**Actions to take**
A - In the passage on Steve Carlton's farewell, what was Carlton's great pitch when he was a power pitcher?
B - Continue the passage on Steve Carlton's farewell, picking up after its final sentence.

**Text section**
+===+
Carlton's basic problems were twofold: 1) He was unable to generate the consistent speed needed for his slider, and 2) he lacked control. The former is probably the result of age, even though Carlton is one of baseball's finest conditioned athletes. The latter is something he can't fix, because Carlton never really did throw strikes, at least not with his fastball. When he was a power pitcher, Carlton's great pitch was his slider, and batters were so afraid of that slider they would chase any fastball. "Thirty-eight hundred of his four thousand strikeouts were on balls," said one opposing manager. In the last two years, Carlton had come up with a screwball, but he had trouble controlling it.
What Warren Spahn and Sandy Koufax were to their eras, Steve Carlton was to his. But, as with so many great athletes before him, Carlton has had a hard time differentiating between what was and what is. Hence the awkward farewell.
Carlton didn't exactly leave with a Lou Gehrig speech, anyway. In the pregame ceremony on Wednesday night, announcer Harry Kalas said, "Now Lefty would like to say a few words to you fans." A still picture of Carlton appeared on the message board, accompanied by a tape-recorded message.
+===+
**Collected material**
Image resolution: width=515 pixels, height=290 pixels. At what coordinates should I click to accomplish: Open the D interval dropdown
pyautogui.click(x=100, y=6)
+===+
**The results**
A - His slider.

B -
A RAT NAMED KONG
The last-place A's chose to give DH Dave Kingman little more than a tap on the wrist after he played an ill-considered practical joke on
Sacramento Bee
writer Susan Fornoff in Kansas City on June 23. In the first inning, Fornoff received a pink box. When she opened it, she found a live rat with a note tied to its tail that read, "My name is Sue." It was only one of a series of incidents between Kingman and Fornoff that other reporters view as clearly unprovoked harassment on the part of Kingman.
"From day one, he asked me to stay away from him, and I've tried to do that," said Fornoff, 28. When she reported for spring training duty in 1985, Kingman spewed obscenities at her. Earlier this year Kingman interrupted a Fornoff interview with Jose Canseco to interject, "You ask dumb questions," and he asked a male beat writer for "dirt" on her. When he hit his 400th home run last year, he refused to talk until she left the clubhouse. Kingman's problems with women journalists are nothing new; he was involved in two incidents in New York with female writers and another in Chicago with a woman television producer. "This is a man's clubhouse," Kingman told reporters after the June 23 game. "If someone can't take a simple joke, they shouldn't be in the game." He then saw Fornoff in the clubhouse. " Kleenex!" he cried out, throwing the box of tissues in her direction. "Anyone want to cry? Kleenex! Man's clubhouse! Tears! Anyone want to cry?"